If you think classical music is po-faced and beyond a joke or two you are probably not the well-rounded person it's meant to address.

By being an accomplice, it can certainly withstand the wild jokes made at its expense by Pluck, a rollicking threesome of string-playing anarchists who believe M is for madness as well as for Mozart.

R is for raunchy and Ravel, as violinist Kit Massey, cellist Flora Allison and viola player Jon Regan get distracted during Bolero by unsuspecting members of the audience, who are then intimately regaled in hilarious fashion.

Music has a long tradition in comedy, much of it raising its laughs from ineptitude real or imagined and the weird realisation that anything played out of tune, too fast or too slow is funny.

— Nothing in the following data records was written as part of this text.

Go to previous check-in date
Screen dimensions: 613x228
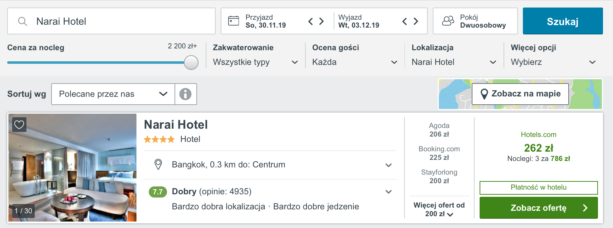310,22
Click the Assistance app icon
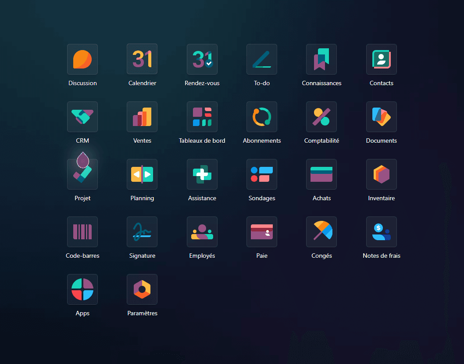 pos(202,174)
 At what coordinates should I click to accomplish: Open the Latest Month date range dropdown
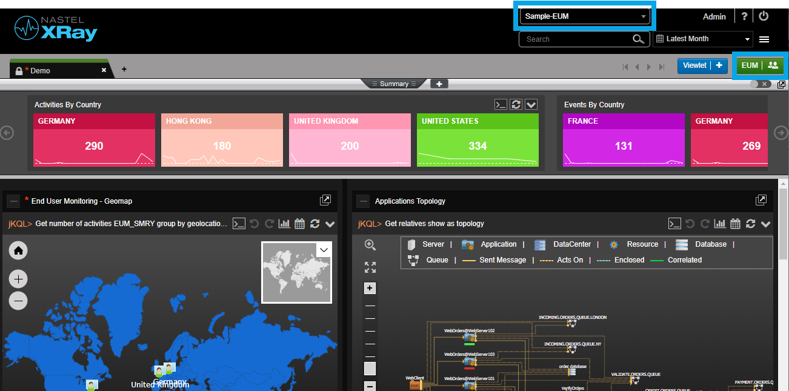tap(702, 39)
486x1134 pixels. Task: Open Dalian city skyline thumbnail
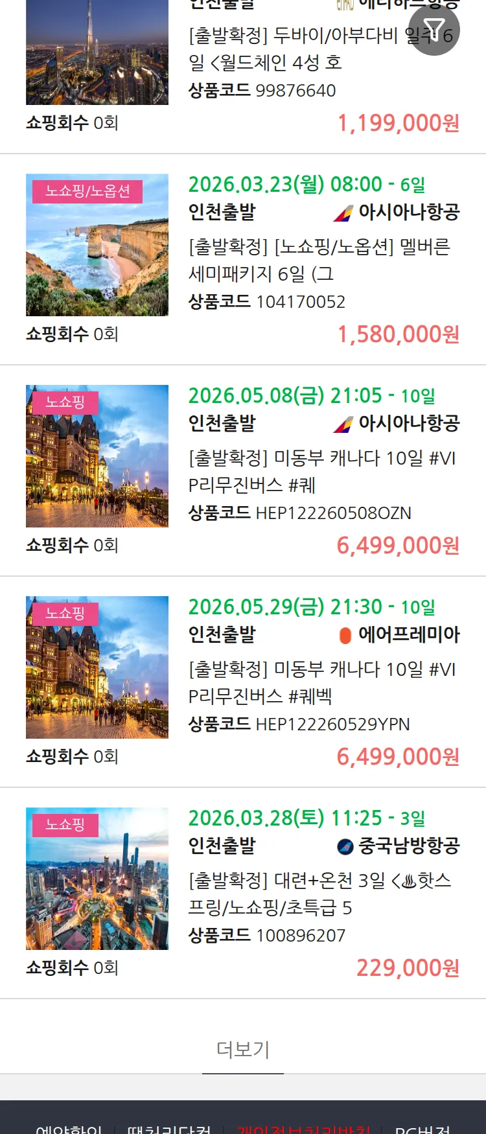pyautogui.click(x=97, y=879)
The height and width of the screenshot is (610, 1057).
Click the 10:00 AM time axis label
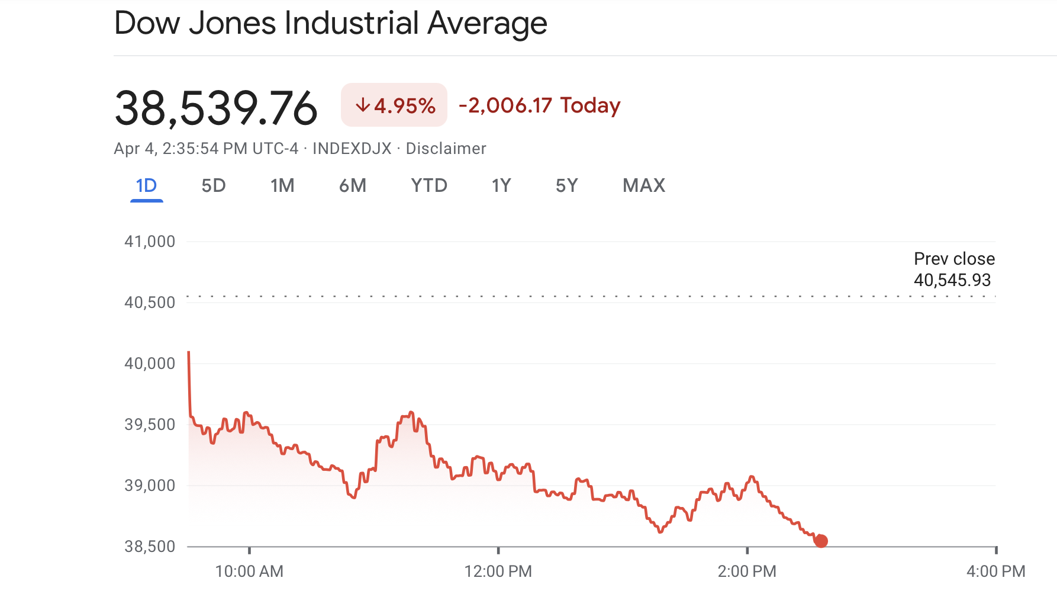coord(249,572)
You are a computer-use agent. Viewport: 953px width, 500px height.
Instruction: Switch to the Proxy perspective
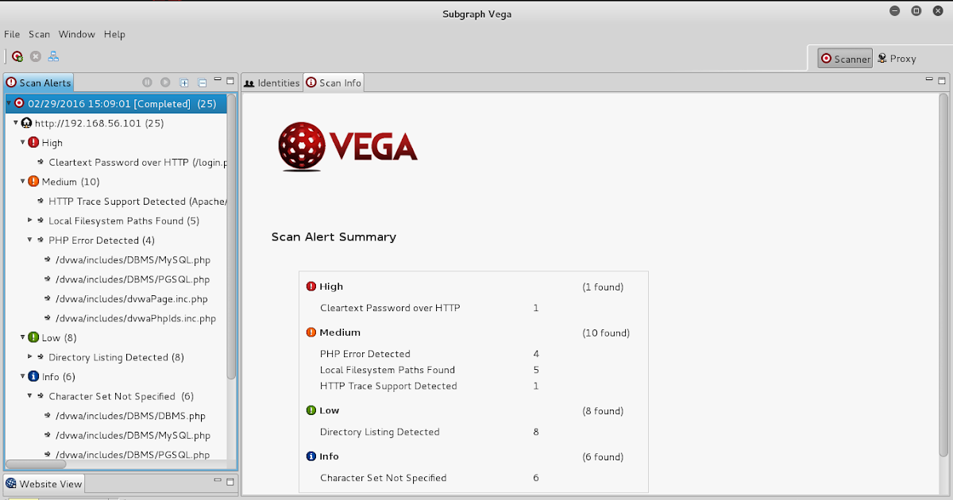pyautogui.click(x=897, y=58)
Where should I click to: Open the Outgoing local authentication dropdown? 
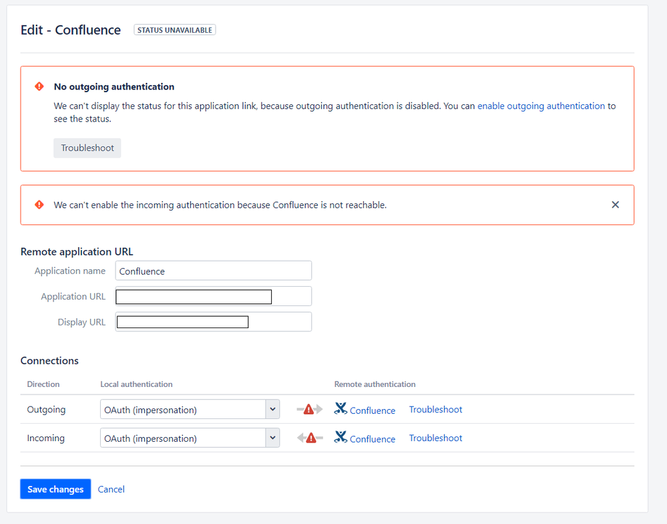coord(190,410)
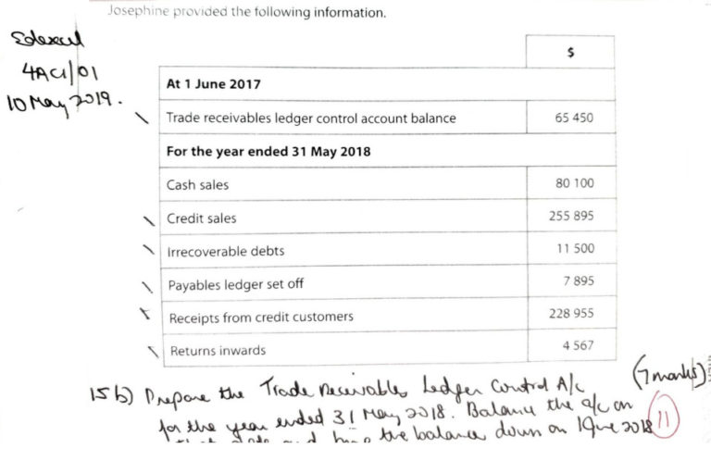Screen dimensions: 711x461
Task: Select the Irrecoverable debts label
Action: click(x=225, y=251)
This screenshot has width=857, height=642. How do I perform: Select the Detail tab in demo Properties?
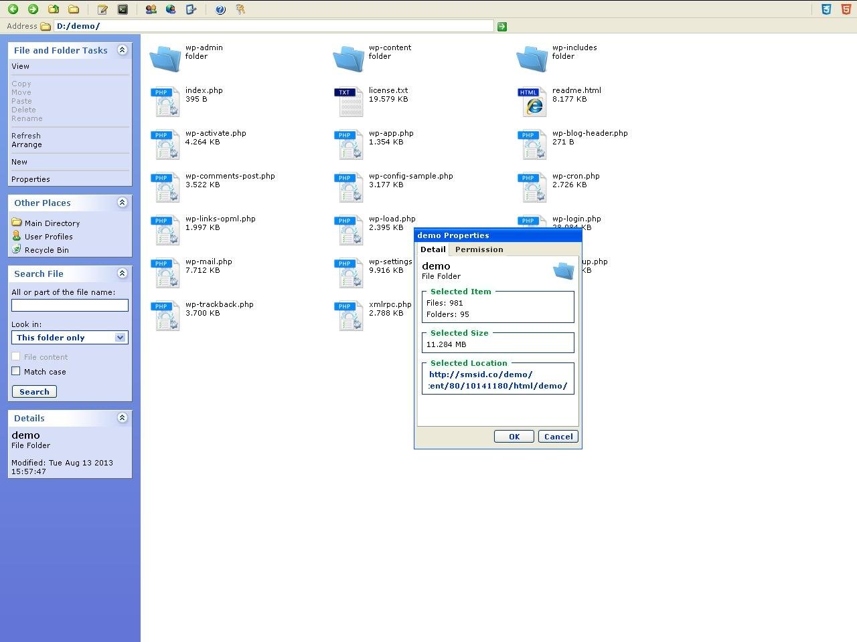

Pluck's madcap humour is also based on the ideas that music is full of conflicts, which they personify, and that musicians are models of perfect accord, which these three in their certifiable stage personae are definitely not.

So that setting up a seating arrangement and manhandling music-stands (frail, bothersome things), playing passionately with a straight face and on different chairs, and deferring to each other's status become exercises in the surreal. It’s all about satirising musical decorum.

That Mr Massey has his trousers ripped off to reveal Union Jack underpants and Ms Allison ensnares Mr Regan's head in his Y-fronts suggest how much the music plays second fiddle, as it were, to the japes. But it rarely stops, even when performed lying down, leaning at a crazy angle or trouserless and in pain. Priceless comedy.